2. Lost or duplicated information
Key details are buried inside:
long threads
reply chains
forwarded messages
copied messages with missing context
This leads to confusion, mistakes, and repeated questions.
3. Attachment chaos
Documents are lost, overwritten, or impossible to locate when:
versions are emailed back and forth
attachments sit in old inboxes
a colleague leaves the organisation
the sender deletes or archives old emails
Critical knowledge becomes fragmented and fragile.
Why internal email no longer belongs in a modern organisation
Email encourages:
siloed communication
private decision‑making
poor visibility of work
inconsistent processes
slow handovers
duplicated effort
Modern work requires shared visibility, clarity of ownership, and structured workflows.

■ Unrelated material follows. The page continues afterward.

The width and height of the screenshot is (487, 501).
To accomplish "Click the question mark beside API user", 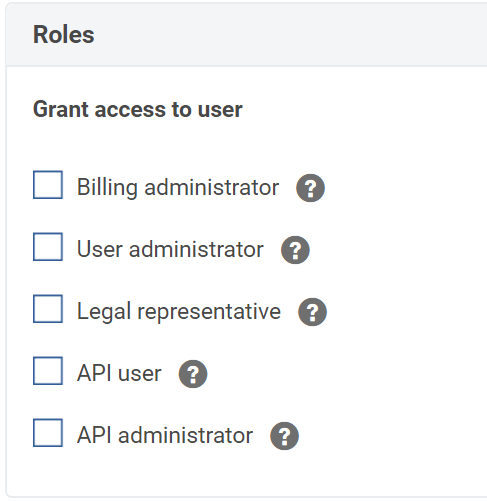I will [193, 374].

Email simply cannot provide that.
What works better
Replacing email‑based workflows does not require a big system or a major change programme. It requires the right tool for the right activity.
For tasks and actions
Use Planner or To Do.
These systems:
assign ownership
track status
provide reminders
make progress visible
avoid duplication
For discussions
Use Teams channels, not private chat.
Teams allows:
shared context
threaded conversations
searchable knowledge
visibility for those who need it
persistence even when people leave
For documents and files
Use SharePoint and OneDrive, not attachments.
These tools ensure:
one version
no duplication
controlled access
version history
findability long after someone leaves the organisation
Together, these tools create a streamlined, shared environment where work flows cleanly instead of being buried inside personal inboxes.
Takeaway
The problem in this organisation was not lack of effort — it was the invisible cost of using email to manage work. By moving:
tasks into Planner,
discussions into Teams, and
documents into SharePoint,
the organisation freed significant time, reduced confusion, and created far better visibility of work.
Email has its place.
But internal email as a workflow tool is a barrier to efficiency, clarity, and progress.
Replacing it is one of the simplest, highest‑impact improvements an organisation can make.